“We’re facing a terrifying situation here where, by the end of 2014, substantially more of the population of Syria could be displaced or in need of humanitarian help than not,” U.N. refugee chief António Guterres said at the launch of the largest U.N. appeal in history for a single emergency.
LONDON (Thomson Reuters Foundation) - The world must stop Syria becoming "another Afghanistan", the head of a major aid agency warned Monday as the United Nations launched a $6.5 billion appeal for the Middle East country.
David Miliband, president of the International Rescue Committee (IRC), also said that starvation is now threatening large numbers of Syrians after the first winter storm of the season.
He told the BBC News channel that Syria was facing “an absolute catastrophe – a middle-income country dissolving in front of our eyes”.
Miliband, a former British foreign secretary in the Labour government, said the international community was failing Syria and called for world leaders to “step up several gears” to address the enormous humanitarian needs.
“We cannot afford the creation of another Afghanistan in the (heart) of the Middle East,” he told the BBC. “For the world to turn away is a terrible mistake.”
More than three decades of conflict in Afghanistan has caused a massive humanitarian crisis with millions of refugees fleeing into neighbouring Pakistan and Iran. The Afghan refugee population reached 6.6 million in 1990. It is down to 2.58 million now but is still the world's biggest refugee crisis although the Syrian refugee population is expected to overtake it soon.
The U.N. appeal for Syria, the biggest in history for a single emergency, coincides with the release of an IRC study which shows that bread prices in some areas have risen 500 percent in two years. Four in five communities surveyed said food was their greatest need.
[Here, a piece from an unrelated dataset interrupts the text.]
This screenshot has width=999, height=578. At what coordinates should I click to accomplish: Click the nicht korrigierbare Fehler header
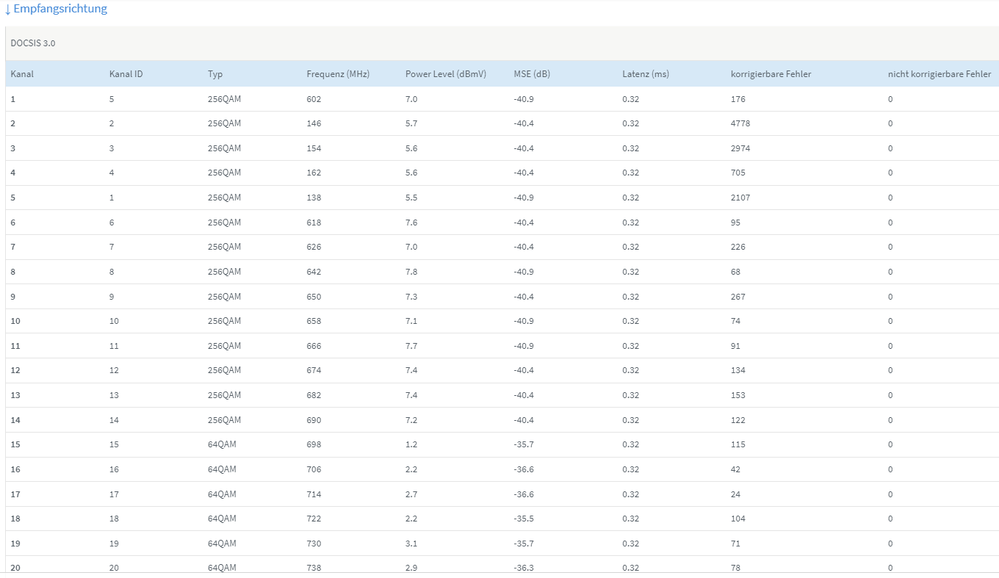(939, 74)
“These findings show that starvation is now threatening large parts of the Syrian population,” Miliband said in a statement. “With polio on the loose, and a sub-zero winter already here, the people of Syria now face months of more death and despair.”
Other goods are also in short supply. Blankets are unavailable to buy in 95 percent of the communities surveyed, the IRC said. Where they are available, the $27 cost is more than 90 percent of the average monthly income. The study also showed there was limited access to clean water and severe shortages of basic medical items such as antibiotics, painkillers, and gauze in many regions.
Miliband also said international humanitarian law was being broken in Syria with pregnant women subjected to sniper fire and doctors and aid workers targeted.
The United Nations estimates nearly three-quarters of Syria's 22.4 million population will need humanitarian aid in 2014.
“We’re facing a terrifying situation here where, by the end of 2014, substantially more of the population of Syria could be displaced or in need of humanitarian help than not,” U.N. refugee chief António Guterres said at the launch of the appeal.
The United Nations is seeking $2.3 bln to help 9.3 mln people in Syria next year, and another $4.2 bln to help 4.1 mln Syrian refugees and host communities in five neighbouring countries - Jordan, Lebanon, Turkey, Egypt, and Iraq.